Throwing away expired medicine is a waste of money, according to the results of a recent test on a cache of pills predating "the 1969 moon landing." Lee Cantrell of the California Poison Control System and Roy Gerona, a University of California, San Francisco, researcher who "specializes in analyzing chemicals" analyzed 14 different decades-old compounds, "including antihistamines, pain relievers and stimulants," and found that they "were still as potent as they were when they were manufactured, some at almost 100 percent of their labeled concentrations," according to ProPublica.
Cantrell and Gerona knew their findings had big implications. Perhaps no area of health care has provoked as much anger in recent years as prescription drugs. The news media is rife with stories of medications priced out of reach or of shortages of crucial drugs, sometimes because producing them is no longer profitable.
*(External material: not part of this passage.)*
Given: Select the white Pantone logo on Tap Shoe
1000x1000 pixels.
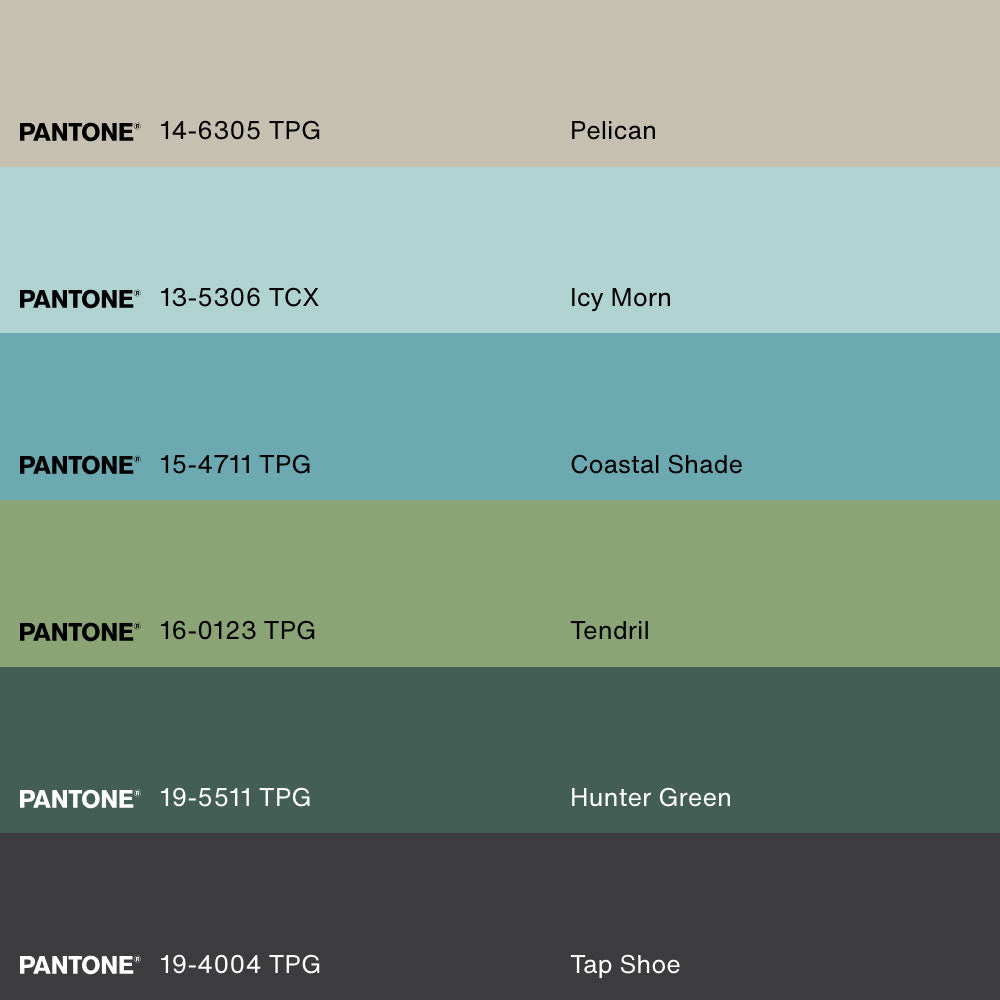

Tossing such drugs when they expire is doubly hard. One pharmacist at Newton-Wellesley Hospital outside Boston says the 240-bed facility is able to return some expired drugs for credit, but had to destroy about $200,000 worth last year. A commentary in the journal Mayo Clinic Proceedings cited similar losses at the nearby Tufts Medical Center. Play that out at hospitals across the country and the tab is significant: about $800 million per year. And that doesn't include the costs of expired drugs at long-term care pharmacies, retail pharmacies and in consumer medicine cabinets.
After Cantrell and Gerona published their findings in Archives of Internal Medicine in 2012, some readers accused them of being irresponsible and advising patients that it was OK to take expired drugs. Cantrell says they weren't recommending the use of expired medication, just reviewing the arbitrary way the dates are set.
"Refining our prescription drug dating process could save billions," he says.